Soyez multiple.

GAZETTE OLDWOOD #14 {extrait}

Mes chères montagnes endormies,

Tout le malheur des hommes vient d’une seule chose : ne pas savoir demeurer en repos dans une chambre. Pascal écrivait cela. Se reposer, enfin.

Paul Éluard s’amusait un jour à écrire des poèmes inspirés des toiles de ses amis peintres. Le recueil s’intitule, je crois, Peinture en poèmes. Les poètes sont indispensables, sans que l’on sache vraiment pourquoi. Les mots et les images, intrinsèquement liés, comme tissés des mêmes fibres d’un monde partagé.

Dans une précédente édition de cette gazette, je vous parlais de mon travail en cours d’illustration d’un classique de la littérature. L’écriture reste étroitement liée à mon travail visuel. Je suis actuellement en train de créer une série de cartes, chacune accompagnée d’un court poème faisant écho à son illustration. C’est ma manière de me préparer à mon prochain projet ambitieux : concevoir un jeu de cartes inspiré du folklore.

À l'école j'étais l'élément équivoque, bonne élève, quoique facilement distraite et indocile, mais je me débrouillais toujours.

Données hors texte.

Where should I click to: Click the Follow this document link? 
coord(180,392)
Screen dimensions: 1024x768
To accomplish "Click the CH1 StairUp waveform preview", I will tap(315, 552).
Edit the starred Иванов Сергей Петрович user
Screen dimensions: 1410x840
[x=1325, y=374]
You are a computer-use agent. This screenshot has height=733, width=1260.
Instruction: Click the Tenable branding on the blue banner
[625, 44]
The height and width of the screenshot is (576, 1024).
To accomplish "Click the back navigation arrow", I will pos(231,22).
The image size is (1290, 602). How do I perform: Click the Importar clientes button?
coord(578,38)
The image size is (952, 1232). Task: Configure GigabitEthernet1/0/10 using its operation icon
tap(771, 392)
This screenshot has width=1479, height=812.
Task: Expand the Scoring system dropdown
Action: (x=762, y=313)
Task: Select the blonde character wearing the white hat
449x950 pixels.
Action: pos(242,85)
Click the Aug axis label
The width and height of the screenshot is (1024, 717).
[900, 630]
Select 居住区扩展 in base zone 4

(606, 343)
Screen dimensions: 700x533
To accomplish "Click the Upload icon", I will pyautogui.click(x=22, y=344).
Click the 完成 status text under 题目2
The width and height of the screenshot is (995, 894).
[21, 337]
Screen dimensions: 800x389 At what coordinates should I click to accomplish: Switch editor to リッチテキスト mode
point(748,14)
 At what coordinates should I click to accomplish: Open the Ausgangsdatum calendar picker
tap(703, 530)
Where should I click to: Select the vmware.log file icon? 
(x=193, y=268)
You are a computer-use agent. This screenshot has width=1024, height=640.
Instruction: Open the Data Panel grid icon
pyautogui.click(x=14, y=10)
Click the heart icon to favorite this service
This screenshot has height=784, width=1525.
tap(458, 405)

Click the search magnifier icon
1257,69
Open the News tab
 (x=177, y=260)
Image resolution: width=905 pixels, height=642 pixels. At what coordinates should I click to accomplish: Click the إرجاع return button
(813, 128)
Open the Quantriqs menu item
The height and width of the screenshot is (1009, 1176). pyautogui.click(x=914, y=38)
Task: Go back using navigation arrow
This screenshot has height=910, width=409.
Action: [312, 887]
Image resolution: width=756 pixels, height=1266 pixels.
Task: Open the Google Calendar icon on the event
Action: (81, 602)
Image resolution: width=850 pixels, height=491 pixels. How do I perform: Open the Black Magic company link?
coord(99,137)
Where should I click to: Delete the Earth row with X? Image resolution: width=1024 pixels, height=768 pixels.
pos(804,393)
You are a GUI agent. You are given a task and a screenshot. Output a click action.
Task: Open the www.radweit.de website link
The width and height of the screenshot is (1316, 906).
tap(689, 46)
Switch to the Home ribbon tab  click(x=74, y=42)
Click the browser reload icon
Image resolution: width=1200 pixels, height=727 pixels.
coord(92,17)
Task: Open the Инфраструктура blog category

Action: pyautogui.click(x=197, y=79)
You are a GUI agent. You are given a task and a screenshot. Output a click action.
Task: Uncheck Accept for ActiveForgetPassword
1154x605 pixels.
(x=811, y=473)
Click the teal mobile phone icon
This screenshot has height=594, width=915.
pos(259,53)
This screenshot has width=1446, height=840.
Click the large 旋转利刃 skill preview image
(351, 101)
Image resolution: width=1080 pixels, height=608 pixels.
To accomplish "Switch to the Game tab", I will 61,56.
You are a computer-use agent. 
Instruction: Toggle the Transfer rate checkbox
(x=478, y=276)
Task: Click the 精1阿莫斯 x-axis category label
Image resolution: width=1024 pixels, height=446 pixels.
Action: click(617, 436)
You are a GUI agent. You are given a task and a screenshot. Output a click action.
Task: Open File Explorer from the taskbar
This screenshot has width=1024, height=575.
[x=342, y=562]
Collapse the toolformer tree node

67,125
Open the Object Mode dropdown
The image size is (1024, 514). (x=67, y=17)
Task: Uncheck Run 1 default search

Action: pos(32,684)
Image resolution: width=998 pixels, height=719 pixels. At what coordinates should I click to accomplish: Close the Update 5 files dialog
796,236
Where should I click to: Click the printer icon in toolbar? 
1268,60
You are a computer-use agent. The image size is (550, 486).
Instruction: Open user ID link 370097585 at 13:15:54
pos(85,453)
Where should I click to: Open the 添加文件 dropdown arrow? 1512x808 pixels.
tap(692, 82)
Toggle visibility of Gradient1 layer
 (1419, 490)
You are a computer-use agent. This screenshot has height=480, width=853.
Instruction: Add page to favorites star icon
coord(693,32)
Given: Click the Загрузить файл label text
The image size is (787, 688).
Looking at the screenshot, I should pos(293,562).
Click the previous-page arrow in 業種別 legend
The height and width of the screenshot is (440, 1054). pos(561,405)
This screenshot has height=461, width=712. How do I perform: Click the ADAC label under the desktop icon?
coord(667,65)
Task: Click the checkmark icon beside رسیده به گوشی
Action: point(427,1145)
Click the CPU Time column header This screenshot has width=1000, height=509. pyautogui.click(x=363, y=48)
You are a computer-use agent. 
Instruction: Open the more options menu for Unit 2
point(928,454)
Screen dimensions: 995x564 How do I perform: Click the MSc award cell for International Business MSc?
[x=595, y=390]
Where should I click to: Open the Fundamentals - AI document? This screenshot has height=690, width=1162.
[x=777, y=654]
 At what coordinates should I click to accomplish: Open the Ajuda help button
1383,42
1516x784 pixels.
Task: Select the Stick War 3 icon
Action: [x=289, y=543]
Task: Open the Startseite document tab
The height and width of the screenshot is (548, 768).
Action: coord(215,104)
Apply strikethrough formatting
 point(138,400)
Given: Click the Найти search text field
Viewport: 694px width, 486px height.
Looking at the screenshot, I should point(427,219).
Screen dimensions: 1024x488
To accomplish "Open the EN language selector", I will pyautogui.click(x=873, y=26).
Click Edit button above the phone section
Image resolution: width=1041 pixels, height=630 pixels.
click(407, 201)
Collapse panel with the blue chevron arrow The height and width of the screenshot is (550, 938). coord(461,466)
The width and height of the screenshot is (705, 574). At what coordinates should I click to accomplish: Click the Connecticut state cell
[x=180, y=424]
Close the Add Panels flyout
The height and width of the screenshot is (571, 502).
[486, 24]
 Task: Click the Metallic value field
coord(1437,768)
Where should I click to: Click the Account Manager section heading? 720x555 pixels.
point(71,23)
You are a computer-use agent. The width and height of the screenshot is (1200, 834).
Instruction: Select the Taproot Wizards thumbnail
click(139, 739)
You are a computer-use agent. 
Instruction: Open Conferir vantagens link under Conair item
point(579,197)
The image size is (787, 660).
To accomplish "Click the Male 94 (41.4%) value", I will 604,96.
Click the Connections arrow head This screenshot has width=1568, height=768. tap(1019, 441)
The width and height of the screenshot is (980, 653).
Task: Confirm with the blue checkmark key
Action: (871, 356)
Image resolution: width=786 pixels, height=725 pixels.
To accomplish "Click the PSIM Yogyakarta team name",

Ma manière d'apprendre se voulait désordonnée, je frôlais souvent le hors-sujet, j'allais au-delà des consignes. Les consignes devaient stimuler mon imagination, ou bien elles m'ennuyaient profondément. Le jour du bac, je suis arrivée légèrement en retard. La plupart des gens du cinéma que j'admirais alors ne l'avaient jamais eu.

Et soudain, pas plus tard que la semaine dernière, j'ai entendu un de mes collaborateurs dans la direction artistique dire : “Soyez protéiforme”. Soyez curieux, soyez multiples, n'ayez pas peur de vous disperser. Il n'est rien de plus enivrant que d'aller à tâtons dans un brouillard d'idées naissantes.